TOBRAMYCIN drug label information in our database does not contain a dedicated section on drug interactions. Please check subsections of WARNINGS AND PRECAUTIONS as well as other sources.

OVERDOSAGE

Signs and Symptoms

The severity of the signs and symptoms following a tobramycin overdose are dependent on the dose administered, the patient’s renal function, state of hydration, and age and whether or not other medications with similar toxicities are being administered concurrently.  Toxicity may occur in patients treated more than 10 days, in adults given more than 5 mg/kg/day, in pediatric patients given more than 7.5 mg/kg/day, or in patients with reduced renal function where dose has not been appropriately adjusted.

Nephrotoxicity following the parenteral administration of an aminoglycoside is most closely related to the area under the curve of the serum concentration versus time graph.  Nephrotoxicity is more likely if trough blood concentrations fail to fall below 2 mcg/mL and is also proportional to the average blood concentration.  Patients who are elderly, have abnormal renal function, are receiving other nephrotoxic drugs, or are volume depleted are at greater risk for developing acute tubular necrosis.  Auditory and vestibular toxicities have been associated with aminoglycoside overdose.  These toxicities occur in patients treated longer than 10 days, in patients with abnormal renal function, in dehydrated patients, or in patients receiving medications with additive auditory toxicities.  These patients may not have signs or symptoms or may experience dizziness, tinnitus, vertigo, and a loss of high-tone acuity as ototoxicity progresses.  Ototoxicity signs and symptoms may not begin to occur until long after the drug has been discontinued.

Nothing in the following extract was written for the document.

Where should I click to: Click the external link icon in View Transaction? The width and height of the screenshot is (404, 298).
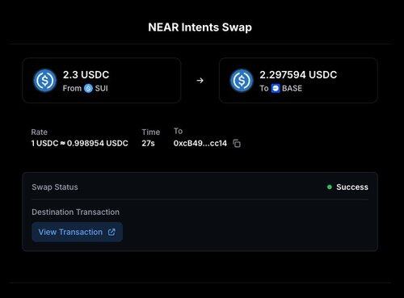(x=112, y=232)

Neuromuscular blockade or respiratory paralysis may occur following administration of aminoglycosides.  Neuromuscular blockade, respiratory failure, and prolonged respiratory paralysis may occur more commonly in patients with myasthenia gravis or Parkinson’s disease.  Prolonged respiratory paralysis may also occur in patients receiving decamethonium, tubocurarine, or succinylcholine.  If neuromuscular blockade occurs, it may be reversed by the administration of calcium salts but mechanical assistance may be necessary.

If tobramycin were ingested, toxicity would be less likely because aminoglycosides are poorly absorbed from an intact gastrointestinal tract.

Treatment

In all cases of suspected overdosage, call your Regional Poison Control Center to obtain the most up-to-date information about the treatment of overdose.  This recommendation is made because, in general, information regarding the treatment of overdosage may change more rapidly than the package insert.  In managing overdosage, consider the possibility of multiple drug overdoses, interaction among drugs, and unusual drug kinetics in your patient.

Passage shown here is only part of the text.